Les activités pour la promotion du tourisme local entreprises ces derniers temps dans l’Amoron’i Mania commencent à porter leurs fruits. Les éductours, manifestations culturelles et autres ont contribué à la redynamisation du secteur tourisme dans la Région d’Amoron’i Mania.

La preuve, les professionnels du tourisme de la Région font état d’une nette progression du nombre de visiteurs, ces dernières années. En effet, de 12.818 en 2005, le nombre de touristes locaux ou internationaux qui ont visité cette région est passé à 16.216 en 2006. Soit une croissance de 26% .

Tourisme local
L’on constate cependant que c’est le tourisme local qui est en tête dans la mesure où sur les 16.216 visiteurs, seulement 4696 sont des étrangers. Il n’empêche qu’ils ont énormément contribué aux recettes de la région dans la mesure où la durée moyenne de leur séjour est passé d’une nuitée à deux nuitées entre 2005 et 2006.

L’augmentation du nombre des touristes a tout naturellement entraîné la croissance des infrastructures hôtelières. Ainsi, trois nouveaux hôtels viennent d’ouvrir pour porter à 10 le nombre d’établissements hôteliers fonctionnels dans les zones touristiques de la région. Faisant ainsi un total de 109 chambres au lieu de 73 auparavant.
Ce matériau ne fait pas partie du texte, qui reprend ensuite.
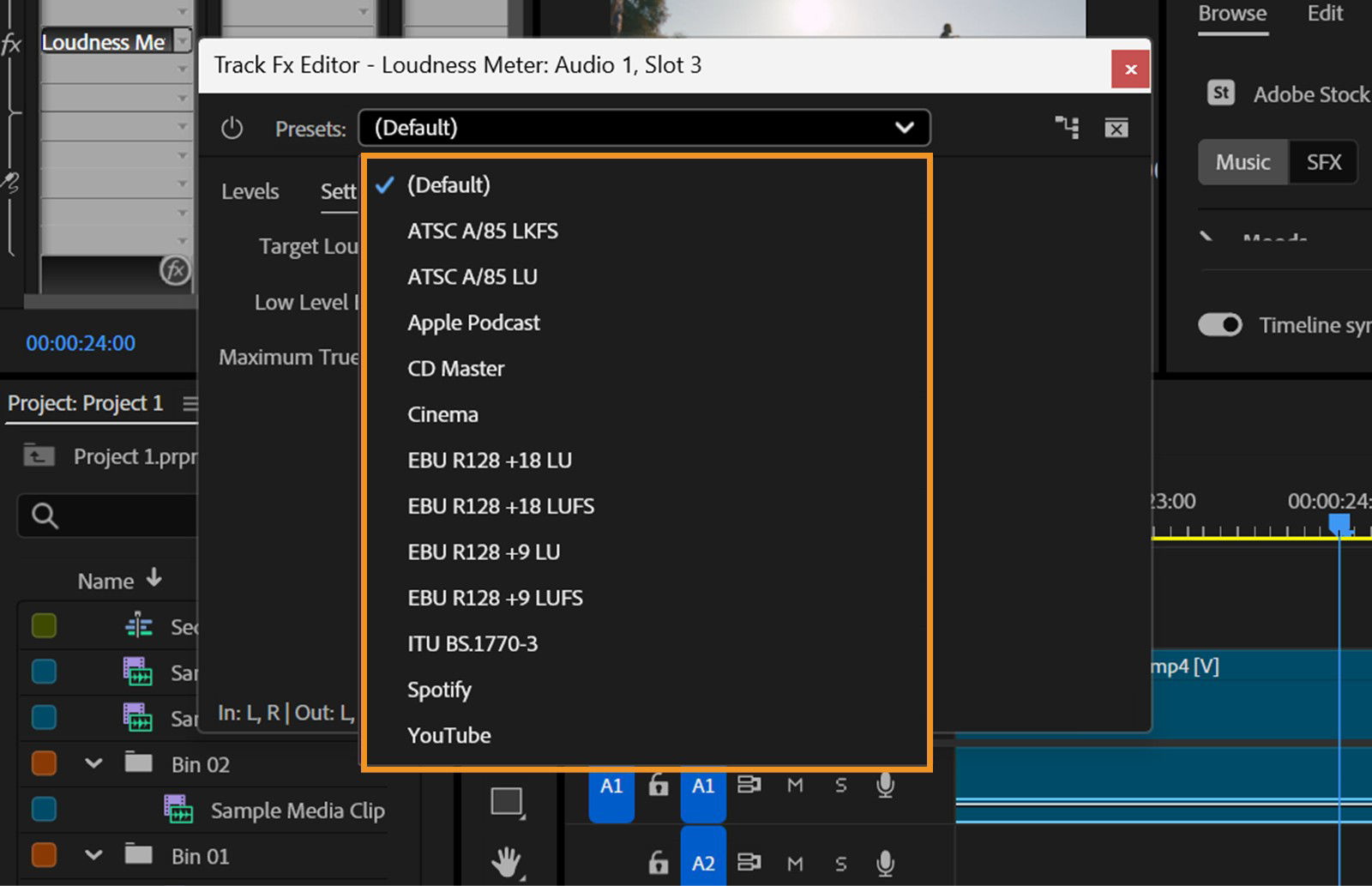Click the Adobe Stock icon in the Browse panel
The height and width of the screenshot is (886, 1372).
(x=1221, y=93)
La destination d’Amoron’i Mania comprenant Ambositra, Ambatofinandrahana, Fandriana et Manandriana constitue des lieux privilégiés de plus en plus prisés pour le tourisme culturel notamment avec ses bons produits artisanaux, la sériciculture, le tissage, les fibres végétales, les tombes ancestrales, le Rova d’Ambositra. Le savika et le volambetoaka célébré chaque année constituent également des événements sportifs et culturels qui attirent beaucoup de monde. Par ailleurs, avec ses nombreuses collines, ses chutes d’eau, ses sources thermales ses faunes et flores, sa biodiversité, la Région d’Amoron’i Mania où se trouve également la fameuse « Vallée des Mines » est devenue un lieu de détente et de découverte pour les touristes.

Atout
L’écotourisme constitue également un autre atout de la région où l’on retrouve l’unique forêt primaire de la RN7, en l’occurrence Ankazomivady. D’ailleurs, des projets de développement de circuits écotouristiques sont actuellement concoctés par les professionnels du métier. Ces projets sont initiés en partenariat avec l’Union Européenne et les Communes dans le cadre du projet ACORDS.
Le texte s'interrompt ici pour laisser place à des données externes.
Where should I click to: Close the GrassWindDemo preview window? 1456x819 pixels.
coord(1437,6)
Lors du dernier « workshop » organisé par le cabinet Phoenix à Ambositra, des Tours opérateurs venant d’Antananarivo ont été unanimes à reconnaître qu’il y a réellement des efforts entrepris pour la redynamisation du tourisme et de l’hôtellerie dans cette Région. Cependant, ces opérateurs touristiques suggèrent le renforcement des capacités du personnel en matière de gestion hôtelière, à travers notamment une adhésion au sein de la Fédération des Hôteliers et Restaurateurs de Madagascar (FHORM). L’état défectueux des routes constitue un autre problème.